Medicine with a “Transgender Bias” | City Journal

Fenway Community Health Center in Boston, the largest provider of transgender medicine in New England and one of the leading institutions of its kind in the United States, was named a defendant in a lawsuit filed last month. The plaintiff, a gay man who goes by the alias Shape Shifter, argues that by approving him for hormones and surgeries, Fenway Health subjected him to “gay conversion” practices, in violation of his civil rights. Carlan v. Fenway Community Health Center is the first lawsuit in the United States to argue that “gender-affirming care” can be a form of anti-gay discrimination.

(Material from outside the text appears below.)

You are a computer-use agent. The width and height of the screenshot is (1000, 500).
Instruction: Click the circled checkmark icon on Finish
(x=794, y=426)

Gender clinicians in the U.K. used to have a “dark joke . . . that there would be no gay people left at the rate [the Gender Identity Development Service] was going,” former BBC journalist Hannah Barnes reported. Rather than help young gay people to accept their bodies and their sexuality, what if “gender-affirming” clinicians are putting them on a pathway to irreversible harm?

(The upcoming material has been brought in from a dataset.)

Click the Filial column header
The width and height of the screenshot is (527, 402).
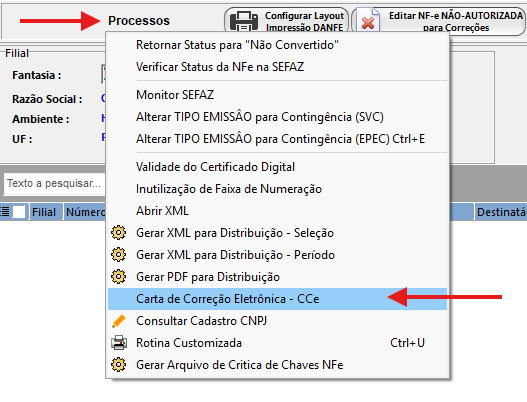tap(44, 212)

Shape grew up in a Muslim country in Eastern Europe that he describes in an interview as “very traditional” and “homophobic.” His parents disapproved of his effeminate demeanor and interests as a child. They wouldn’t let him play with dolls, and his mother, he says, made him do stretches so that he would grow taller and appear more masculine.

At 11, Shape had his first of several sexual encounters with older men. “I was definitely groomed,” he recounts.

As with the social environment they inhabited, Shape’s parents were “deeply homophobic,” he says. When Shape came out to his parents as gay at 15, they took him to a therapist, hoping that he would be “fixed.”

It was hard for him to be accepted in the gay community, he told me, because gay men tend to value masculinity. His discomfort with social expectations about how men are supposed to look and behave, his sexual attraction to other men, his ongoing psychological and emotional distress: these were all signs, he learned from online forums, that he must have been “born in the wrong body.”

Shape quickly developed self-hatred and a strong desire to escape his body.

A key charge in Shape’s lawsuit is that Fenway Health is driven by “market expansion goals and political demands of transgender activists.” Approval for hormones and surgery, the clinic’s staff wrote in 2015, should be a “routine part of primary care service delivery, not a psychological or psychiatric condition in need of treatment.” A leading advocate for the no-gatekeeping model, which rests on the assumption that mismatch between one’s actual and perceived sex is a normal human variation and not a pathological condition, argues that adults and adolescents should be free to turn their bodies into “gendered art pieces.”